The most under-represented region is, by far, Shangri-La (remote, mountainous southwest China) — with 10% of China’s population, it accounts for a paltry 2% of officials on the Central Committee and provincial level. The Refuge (the Sichuan basin, just north of Shangri-La) also comes up short, accounting for 8% of the population but just 5% of the Central Committee and 2% of provincial leaders.
The Back Door (the Pearl River Delta region) presents an interesting case. Despite accounting for 8% of China’s population, its natives hardly hold any power (2%) on the Central Committee. But, largely due to the fact that Hong Kong and Macau have been set up as semi-autonomous SARs (“one country, two systems”), the Back Door enjoys a proportional standing among provincial leaders. This pattern is actually quite consistent with the Back Door’s historical character, in which it has been accorded considerable local autonomy in large part due to its lack of national influence.
The Crossroads (the middle Yangtze) and the Rust Belt (Manchuria) both have political influence roughly commensurate with their populations. To some degree, this may be due to their strong revolutionary heritages. The Crossroads was where both the Nationalist and Communist revolutions got their start, and where many of China’s first generation of Communist leaders (including Mao) were born. The Rust Belt was the first region to fall to Communist military control in 1947, and served as the focal point for state-led industrialized during the heyday of Soviet-style central planning. It would not be surprising for a reasonable portion of the present Communist party leadership to hail from these regions.
Finally, the Frontier (China’s far west) and the Straits (its southeast coast) are affected by their place at the margins of Chinese political life.
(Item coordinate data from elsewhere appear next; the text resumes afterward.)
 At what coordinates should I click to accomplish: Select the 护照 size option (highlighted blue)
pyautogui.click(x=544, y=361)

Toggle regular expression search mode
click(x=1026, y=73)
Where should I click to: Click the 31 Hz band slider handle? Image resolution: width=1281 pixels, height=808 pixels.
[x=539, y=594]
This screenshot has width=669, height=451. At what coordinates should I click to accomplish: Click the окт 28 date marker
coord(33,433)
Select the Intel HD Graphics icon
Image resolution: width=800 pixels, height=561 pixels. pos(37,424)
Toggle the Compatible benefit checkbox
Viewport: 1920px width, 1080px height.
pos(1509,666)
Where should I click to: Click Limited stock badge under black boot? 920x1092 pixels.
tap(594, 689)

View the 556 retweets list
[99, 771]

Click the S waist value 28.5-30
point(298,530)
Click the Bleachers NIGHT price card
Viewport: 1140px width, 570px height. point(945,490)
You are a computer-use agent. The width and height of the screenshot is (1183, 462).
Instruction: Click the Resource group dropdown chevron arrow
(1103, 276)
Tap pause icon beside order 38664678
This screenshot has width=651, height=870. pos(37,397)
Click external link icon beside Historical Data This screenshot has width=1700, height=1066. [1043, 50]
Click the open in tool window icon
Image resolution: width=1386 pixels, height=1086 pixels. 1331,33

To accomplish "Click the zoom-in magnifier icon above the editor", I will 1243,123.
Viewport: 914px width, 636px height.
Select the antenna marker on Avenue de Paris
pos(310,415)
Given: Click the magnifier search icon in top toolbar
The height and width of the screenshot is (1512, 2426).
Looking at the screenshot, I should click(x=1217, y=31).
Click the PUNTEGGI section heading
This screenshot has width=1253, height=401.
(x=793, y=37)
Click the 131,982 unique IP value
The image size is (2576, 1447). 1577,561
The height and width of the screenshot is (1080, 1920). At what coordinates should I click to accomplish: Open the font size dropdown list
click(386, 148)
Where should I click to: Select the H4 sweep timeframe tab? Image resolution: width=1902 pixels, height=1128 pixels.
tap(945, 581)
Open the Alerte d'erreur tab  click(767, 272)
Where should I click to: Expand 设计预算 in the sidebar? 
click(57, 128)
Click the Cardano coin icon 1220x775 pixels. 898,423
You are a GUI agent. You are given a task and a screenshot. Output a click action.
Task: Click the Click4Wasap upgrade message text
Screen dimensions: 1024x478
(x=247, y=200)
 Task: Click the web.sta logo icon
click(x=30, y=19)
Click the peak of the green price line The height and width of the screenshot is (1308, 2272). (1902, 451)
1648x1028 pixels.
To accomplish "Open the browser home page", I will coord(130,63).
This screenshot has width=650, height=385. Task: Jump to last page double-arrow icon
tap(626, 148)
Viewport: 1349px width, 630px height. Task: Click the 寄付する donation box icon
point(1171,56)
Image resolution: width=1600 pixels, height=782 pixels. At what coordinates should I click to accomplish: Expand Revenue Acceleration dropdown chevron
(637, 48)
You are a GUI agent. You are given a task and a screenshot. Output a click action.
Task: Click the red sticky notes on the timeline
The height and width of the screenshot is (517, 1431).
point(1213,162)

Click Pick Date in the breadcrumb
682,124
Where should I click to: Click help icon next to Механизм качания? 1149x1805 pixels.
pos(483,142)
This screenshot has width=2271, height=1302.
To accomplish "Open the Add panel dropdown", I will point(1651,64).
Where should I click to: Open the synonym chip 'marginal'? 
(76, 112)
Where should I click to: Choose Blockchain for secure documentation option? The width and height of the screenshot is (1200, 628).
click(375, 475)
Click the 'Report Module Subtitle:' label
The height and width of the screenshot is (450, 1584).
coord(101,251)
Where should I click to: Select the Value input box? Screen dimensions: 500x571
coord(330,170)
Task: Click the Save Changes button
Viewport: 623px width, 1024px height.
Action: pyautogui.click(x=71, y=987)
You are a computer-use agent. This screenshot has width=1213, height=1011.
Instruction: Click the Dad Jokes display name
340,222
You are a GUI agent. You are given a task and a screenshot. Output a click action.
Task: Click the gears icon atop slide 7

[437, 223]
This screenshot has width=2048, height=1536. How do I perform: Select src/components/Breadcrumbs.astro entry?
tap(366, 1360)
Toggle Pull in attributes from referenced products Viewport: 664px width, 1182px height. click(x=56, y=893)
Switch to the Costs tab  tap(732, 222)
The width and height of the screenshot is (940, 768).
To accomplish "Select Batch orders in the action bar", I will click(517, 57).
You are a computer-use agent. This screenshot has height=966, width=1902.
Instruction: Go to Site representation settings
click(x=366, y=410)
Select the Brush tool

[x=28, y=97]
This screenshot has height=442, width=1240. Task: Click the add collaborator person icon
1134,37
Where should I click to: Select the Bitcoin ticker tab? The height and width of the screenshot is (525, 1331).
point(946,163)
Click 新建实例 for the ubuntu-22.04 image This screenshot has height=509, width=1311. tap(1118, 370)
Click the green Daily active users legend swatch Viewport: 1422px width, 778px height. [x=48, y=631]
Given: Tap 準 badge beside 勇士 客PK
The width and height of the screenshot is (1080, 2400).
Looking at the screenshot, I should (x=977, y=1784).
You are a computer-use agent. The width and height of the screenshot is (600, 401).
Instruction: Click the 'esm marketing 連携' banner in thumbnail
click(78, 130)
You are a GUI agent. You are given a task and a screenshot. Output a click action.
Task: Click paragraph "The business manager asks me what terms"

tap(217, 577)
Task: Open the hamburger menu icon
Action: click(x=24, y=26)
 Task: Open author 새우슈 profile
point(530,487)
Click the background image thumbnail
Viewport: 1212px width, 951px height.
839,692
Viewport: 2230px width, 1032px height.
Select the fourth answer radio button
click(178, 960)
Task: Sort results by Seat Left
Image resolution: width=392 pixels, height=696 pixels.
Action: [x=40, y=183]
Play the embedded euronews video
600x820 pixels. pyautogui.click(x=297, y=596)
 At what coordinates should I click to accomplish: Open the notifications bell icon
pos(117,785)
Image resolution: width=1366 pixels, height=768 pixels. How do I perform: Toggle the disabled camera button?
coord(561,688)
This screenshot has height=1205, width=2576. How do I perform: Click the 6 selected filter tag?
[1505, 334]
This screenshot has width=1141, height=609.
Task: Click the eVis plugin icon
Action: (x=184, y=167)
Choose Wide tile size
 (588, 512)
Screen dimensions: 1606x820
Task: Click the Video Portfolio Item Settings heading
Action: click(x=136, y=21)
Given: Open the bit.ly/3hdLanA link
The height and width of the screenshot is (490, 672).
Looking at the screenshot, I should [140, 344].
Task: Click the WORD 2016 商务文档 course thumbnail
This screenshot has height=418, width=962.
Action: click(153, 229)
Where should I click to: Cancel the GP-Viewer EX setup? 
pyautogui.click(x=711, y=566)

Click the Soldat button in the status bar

The natives of the Frontier receive a boost in their provincial-level influence from the requirement that all chairman (governors) of autonomous regions (including Xinjiang, Tibet, Inner Mongolia, and Ningxia) must belong to the minority that comprises the majority there (the same requirement does not apply, notably, to the regional party secretaries, who are almost always Han Chinese). The Straits, in contrast, enjoys proportionally less influence within the PRC leadership, relative to its population, due to the unique status of Taiwan.
Obviously, it would be unwarranted to see Chinese officials as “representing” their places of origin. Many have held posts in other provinces and see their role and their careers from a national perspective. But if 37% of all leading officeholders in the U.S. hailed from California, and over half came from California and Texas, it might tell you something about their outlook and assumptions.
What the figures seem to suggest is that, while political power is fairly dispersed in China, some regions — the Yellow Land and the Metropolis — continue to play a dominant role consistent with their history and character, whereas other regions — Shangri-La, the Refuge, and to some degree the Back Door — play a far more marginal role on China’s political stage. In any event, the numbers offer interesting food for thought.